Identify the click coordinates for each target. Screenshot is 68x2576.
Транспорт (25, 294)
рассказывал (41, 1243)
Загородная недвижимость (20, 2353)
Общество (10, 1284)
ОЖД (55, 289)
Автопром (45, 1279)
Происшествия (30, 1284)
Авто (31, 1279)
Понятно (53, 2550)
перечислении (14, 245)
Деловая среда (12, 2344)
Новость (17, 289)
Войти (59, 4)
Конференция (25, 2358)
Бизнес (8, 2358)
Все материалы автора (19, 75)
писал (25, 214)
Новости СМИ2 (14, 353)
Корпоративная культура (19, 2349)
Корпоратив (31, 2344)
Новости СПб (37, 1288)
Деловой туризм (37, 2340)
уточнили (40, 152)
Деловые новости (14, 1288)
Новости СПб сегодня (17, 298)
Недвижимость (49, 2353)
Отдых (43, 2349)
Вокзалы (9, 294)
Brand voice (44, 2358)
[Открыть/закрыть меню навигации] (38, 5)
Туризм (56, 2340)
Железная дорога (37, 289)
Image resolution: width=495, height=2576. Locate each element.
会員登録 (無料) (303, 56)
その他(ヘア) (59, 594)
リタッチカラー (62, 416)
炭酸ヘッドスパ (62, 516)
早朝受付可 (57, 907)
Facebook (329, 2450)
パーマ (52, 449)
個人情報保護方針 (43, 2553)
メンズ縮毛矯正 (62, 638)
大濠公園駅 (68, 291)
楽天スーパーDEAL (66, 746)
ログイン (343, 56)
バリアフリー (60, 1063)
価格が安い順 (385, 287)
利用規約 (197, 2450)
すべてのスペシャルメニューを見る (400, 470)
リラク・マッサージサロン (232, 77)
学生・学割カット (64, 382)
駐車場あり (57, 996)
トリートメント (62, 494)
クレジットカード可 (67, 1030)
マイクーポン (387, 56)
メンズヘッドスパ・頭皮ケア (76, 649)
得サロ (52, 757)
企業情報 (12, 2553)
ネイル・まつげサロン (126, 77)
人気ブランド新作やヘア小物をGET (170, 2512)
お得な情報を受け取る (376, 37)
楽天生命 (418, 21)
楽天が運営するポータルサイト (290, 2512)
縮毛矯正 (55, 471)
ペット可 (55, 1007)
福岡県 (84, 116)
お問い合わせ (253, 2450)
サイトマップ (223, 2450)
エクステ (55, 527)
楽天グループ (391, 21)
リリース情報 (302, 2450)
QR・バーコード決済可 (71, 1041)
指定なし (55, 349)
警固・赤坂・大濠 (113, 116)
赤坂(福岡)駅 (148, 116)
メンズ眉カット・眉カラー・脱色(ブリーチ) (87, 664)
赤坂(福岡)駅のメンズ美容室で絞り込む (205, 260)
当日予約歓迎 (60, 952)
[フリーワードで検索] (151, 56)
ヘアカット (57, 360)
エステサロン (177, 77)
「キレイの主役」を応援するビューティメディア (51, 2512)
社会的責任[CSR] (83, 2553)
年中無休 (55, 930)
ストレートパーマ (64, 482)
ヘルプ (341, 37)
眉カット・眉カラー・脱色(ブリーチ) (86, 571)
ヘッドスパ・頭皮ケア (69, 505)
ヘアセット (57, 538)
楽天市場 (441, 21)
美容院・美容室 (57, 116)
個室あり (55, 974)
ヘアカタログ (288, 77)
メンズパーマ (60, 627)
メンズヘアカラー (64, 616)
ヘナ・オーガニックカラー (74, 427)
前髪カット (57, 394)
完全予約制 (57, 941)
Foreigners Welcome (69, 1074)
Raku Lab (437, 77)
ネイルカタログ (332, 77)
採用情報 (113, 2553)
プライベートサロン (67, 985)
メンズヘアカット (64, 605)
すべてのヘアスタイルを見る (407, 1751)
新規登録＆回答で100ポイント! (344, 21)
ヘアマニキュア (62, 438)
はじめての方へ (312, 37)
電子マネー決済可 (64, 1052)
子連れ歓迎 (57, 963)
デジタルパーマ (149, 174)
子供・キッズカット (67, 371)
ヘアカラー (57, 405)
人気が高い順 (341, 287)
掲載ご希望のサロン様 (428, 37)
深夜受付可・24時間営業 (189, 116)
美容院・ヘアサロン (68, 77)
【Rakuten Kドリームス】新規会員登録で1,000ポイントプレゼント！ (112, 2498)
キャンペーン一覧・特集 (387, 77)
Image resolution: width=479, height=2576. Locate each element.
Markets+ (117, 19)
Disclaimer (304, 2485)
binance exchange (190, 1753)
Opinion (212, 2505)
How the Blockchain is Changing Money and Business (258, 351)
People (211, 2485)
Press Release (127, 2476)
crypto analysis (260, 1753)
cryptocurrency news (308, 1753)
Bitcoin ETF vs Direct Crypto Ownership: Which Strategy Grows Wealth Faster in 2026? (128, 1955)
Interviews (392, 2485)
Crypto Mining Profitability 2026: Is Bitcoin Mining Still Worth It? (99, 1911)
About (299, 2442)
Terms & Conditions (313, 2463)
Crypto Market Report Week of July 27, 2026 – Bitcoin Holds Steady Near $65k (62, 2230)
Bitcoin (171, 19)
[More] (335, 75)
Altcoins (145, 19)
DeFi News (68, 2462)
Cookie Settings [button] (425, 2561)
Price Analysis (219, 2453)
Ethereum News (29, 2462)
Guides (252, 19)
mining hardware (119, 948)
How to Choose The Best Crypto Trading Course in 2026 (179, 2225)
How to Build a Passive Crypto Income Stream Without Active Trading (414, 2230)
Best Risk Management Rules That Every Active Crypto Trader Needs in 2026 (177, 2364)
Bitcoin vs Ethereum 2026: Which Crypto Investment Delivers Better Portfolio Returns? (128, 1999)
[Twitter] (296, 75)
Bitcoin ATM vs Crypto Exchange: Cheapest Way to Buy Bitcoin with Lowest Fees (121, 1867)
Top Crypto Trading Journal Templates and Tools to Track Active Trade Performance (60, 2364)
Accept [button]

--------

** The problem **
Extract every line from the one containing "Best Risk Management" through the last line of the data, inclusive, exactly as written.

** Written response **
Best Risk Management Rules That Every Active Crypto Trader Needs in 2026 (177, 2364)
Bitcoin vs Ethereum 2026: Which Crypto Investment Delivers Better Portfolio Returns? (128, 1999)
[Twitter] (296, 75)
Bitcoin ATM vs Crypto Exchange: Cheapest Way to Buy Bitcoin with Lowest Fees (121, 1867)
Top Crypto Trading Journal Templates and Tools to Track Active Trade Performance (60, 2364)
Accept [button]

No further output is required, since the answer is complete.